Di Cape Fear, scritto da John D. MacDonald, prima è arrivato l’adattamento diretto nel 1962 da J. Lee Thompson con protagonisti Robert Mitchum e Gregory Peck, e successivamente nel 1991 il thriller di Martin Scorsese con Robert De Niro, Nick Nolte, Jessica Lange e Juliette Lewis.
Adesso tocca alla riduzione in serie presentare nuovamente al pubblico la storia di Max Cady, psicopatico uscito all’improvviso di prigione e deciso a vendicarsi dell’avvocato difensore che a suo avviso ce l’ha spedito non difendendolo in tribunale al meglio delle proprie capacità. Nella serie targata Apple TV assistiamo però a un ribaltamento piuttosto importante, in quando Cady si scaglia in questo caso contro Anna, il suo ex-avvocato, la quale dopo il processo ha sposato addirittura Tom Bowden, il procuratore distrettuale e suo allora rivale in aula. Insomma, il ribaltamento di sesso della “vittima” e la complessità delle relazioni tra i tre personaggi principali sono serviti probabilmente per rendere ancora più aggrovigliata una trama che si doveva necessariamente sviluppare in diverse puntate.
Cape Fear, nuova vita a un classico
Cominciamo subito con lo scrivere che il pilot di Cape Fear è un piccolo gioiello di televisione contemporanea, e per due motivi ben riconoscibili: prima di tutto quando in scena si hanno tre attori come Javier Bardem (Cady), Amy Adams (Anna) e Patrick Wilson (Tom), è inevitabile che il livello dello show si elevi grazie alle loro interpretazioni. Se l’attore spagnolo premiato con l’Oscar per Non è un paese per vecchi disegna scena dopo scena un “villain” che si rivela terrificante soprattutto quando trattiene il suo lato oscuro e violento, gli altri due interpreti riescono ad esplicitare con pienezza la dualità e i lati oscuri dei rispettivi personaggi, i quali possono forse essere classificati come “vittime” ma di certo non innocenti.

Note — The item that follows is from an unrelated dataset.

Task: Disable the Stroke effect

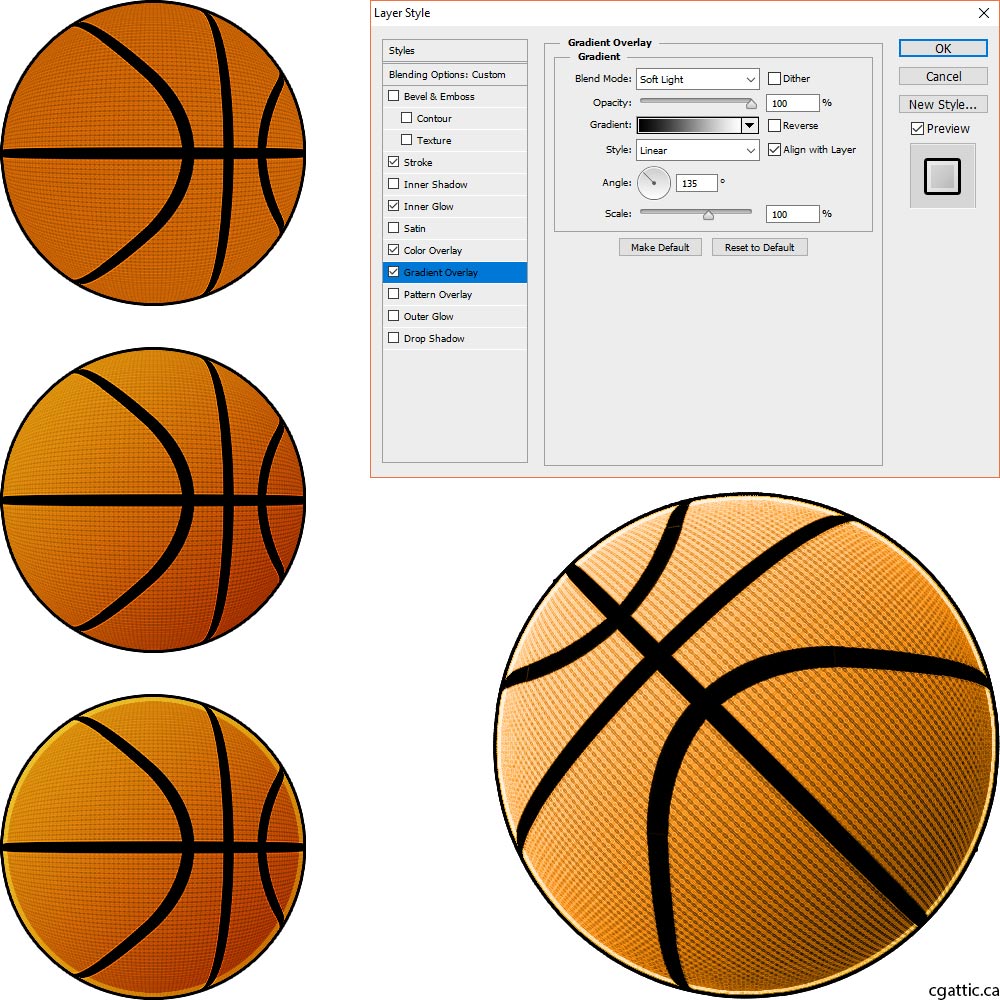Action: point(394,162)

La seconda qualità innegabile del primo episodio di Cape Fear è la regia notevolissima del norvegese Morten Tyldum, il quale poco più di una decina di anni fa aveva addirittura ottenuto una candidatura all’Oscar per la regia di The Imitation Game: la messa in scena dell’episodio è tanto rigorosa quanto capace di lasciare nelle immagini il senso di oppressione e minaccia incombente proveniente dalla presenza/assenza di Max. Tyldum dimostra di sapere perfettamente dove mette la macchina da presa per creare tensione, riuscendo allo stesso tempo a incorniciare le figure dentro ambienti e scenografie molto ben congegnate. In questo modo l’episodio, come del resto i successivi, si dimostra bello da vedere a livello estetico e carico della giusta energia appropriata per il genere.

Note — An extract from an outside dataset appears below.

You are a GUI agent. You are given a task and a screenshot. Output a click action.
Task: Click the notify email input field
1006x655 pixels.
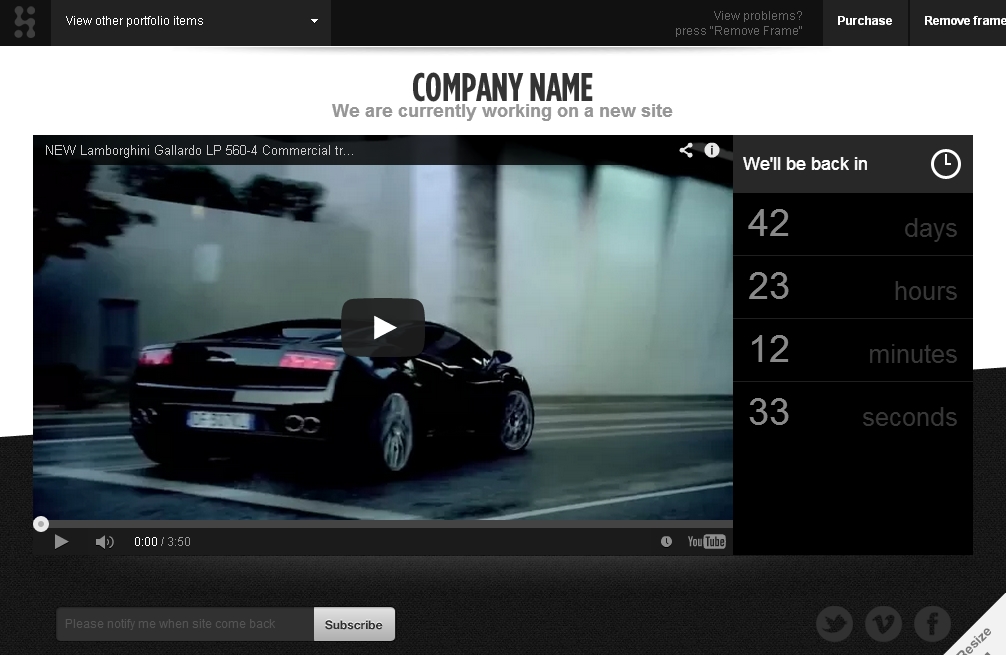[x=185, y=624]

Il riferimento principale di questa nuova versione di Cape Fear è senza dubbio il potente lungometraggio di Martin Scorsese, a cui il primo episodio rende esplicito omaggio nell’uso di alcune brevi immagini virate al negativo – come succedeva appunto nel film – e nell’inquietante ritornello composto la Elmer Bernstein. Quello che era mirabilmente riuscito a Scorsese può essere riscontrato, anche se attraverso diversi meccanismo, anche nello show di Apple TV +: l’atmosfera e l’ambientazione in cui si svolge la vicenda viene percepita come corrotta anche prima dell’arrivo in scena di Max Cady, il quale in questo senso si presenta come estensione metaforica e radicalizzata di quanto di marcio già è presente nel sistema. Nella serie si respira dunque ancora una volta un’atmosfera “malata” che insudicia vittime e carnefici, rendendo di conseguenza tale distinzione molto più sfumata e intrigante a livello sia narrativo che nella resa estetica.

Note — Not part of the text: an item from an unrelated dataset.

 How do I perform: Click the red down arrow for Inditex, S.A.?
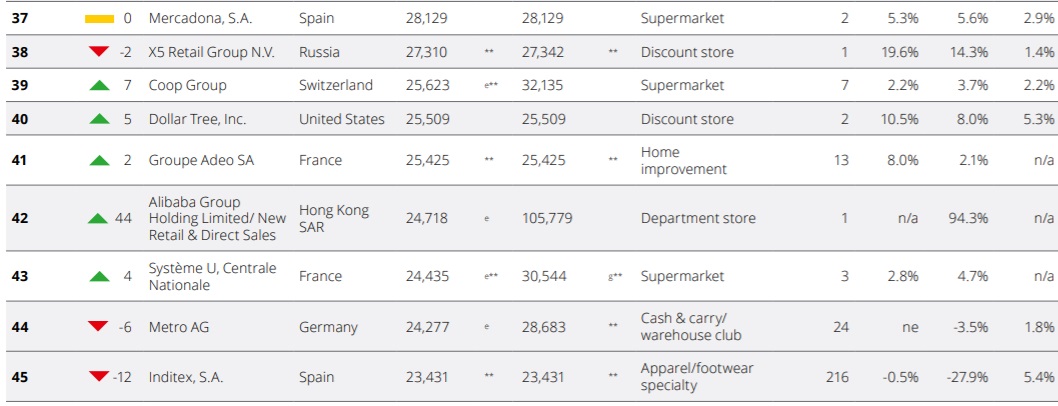click(x=99, y=376)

Un Javier Bardem mefistofelico e in grado di bucare lo schermo come gli capita nelle sue migliori performance conduce Cape Fear dentro un labirinto seriale affascinante e sinceramente inquietante. Non gli sono da meno Amy Adams e Patrick Wilson, i quali contribuiscono a fare di questo show un prodotto che, seppur in numerosi punti distante dalle trasposizioni precedenti, mantiene quello stesso livello di tensione e fascino oscuro. Serie che vi consigliamo caldamente.
Cape Fear
Sommario
Un Javier Bardem mefistofelico e in grado di bucare lo schermo come gli capita nelle sue migliori performance conduce Cape Fear dentro un labirinto seriale affascinante e sinceramente inquietante.